Graip.AI is low-code intelligent document processing (IDP) platform that automates document processing with close to zero IT involvement, includes AI models suite to sеlесtfrom based on customer need.
REQUIREMENTS:
- 5+ years of experience in Python development, with a strong focus on backend and system design.
- Proficient with Python frameworks like Flask, Django or FastAPI.
- Hands-on experience with containerization technologies such as Docker, and orchestration tools like Kubernetes.
- Experience with cloud platforms (AWS, GCP, or Azure).
- Familiarity with CI/CD pipelines for deploying Python services in production.
- Strong experience with asynchronous programming using Python (e.g., asyncio, aiohttp).
- Experience using task queues like Celery or other distributed task management tools.
- Expertise in SQL, with a focus on performance optimization and data storage strategies.
- Proficient in pytest for unit and integration testing.
- Extensive experience with refactoring legacy code for improved performance and maintainability.
- Experience working with document formats like PDFs, images, and various structured/unstructured data formats.
- Understanding of data structures, algorithms, and best practices for clean, efficient code.
CONSIDERED AS ADVANTAGE:
- Experience with Machine Learning concepts and practical experience with ML frameworks like scikit-learn, XGBoost, PyTorch, or TensorFlow.
- Knowledge of Natural Language Processing (NLP), specifically around document parsing and text extraction (e.g., spaCy, NLTK, or transformers).
- Experience in building or maintaining ML/ETL pipelines using tools like Airflow or MLFlow.

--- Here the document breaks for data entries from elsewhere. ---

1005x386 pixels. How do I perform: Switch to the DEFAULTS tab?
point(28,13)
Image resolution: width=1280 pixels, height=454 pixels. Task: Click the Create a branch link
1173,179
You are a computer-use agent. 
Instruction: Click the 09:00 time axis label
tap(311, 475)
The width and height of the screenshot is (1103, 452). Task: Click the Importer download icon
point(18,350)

- Prior experience with MLOps practices for deploying machine learning models at scale.
- Experience with Large Language Models (LLMs) and applications such as Retrieval-Augmented Generation (RAG) for document or text-based workflows.
- Data analysis skills, with experience in building analytical tools or services to extract insights from document datasets.
RESPONSIBILITIES:
- Develop, maintain, and optimize a scalable platform for automated document processing.

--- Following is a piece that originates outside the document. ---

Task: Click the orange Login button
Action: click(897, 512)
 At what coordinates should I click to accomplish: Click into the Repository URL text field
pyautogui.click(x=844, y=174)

- Enhance data preprocessing pipelines and text extraction modules.
- Refactor legacy code to improve maintainability, performance, and scalability.
- Implement asynchronous programming techniques to improve system performance.
- Ensure code quality, test coverage, and maintainability through unit testing, integration testing, and code reviews.
- Debug, troubleshoot, and fix issues in both development and production environments.
- Participate in architecture and design discussions to improve the platform’s scalability and performance.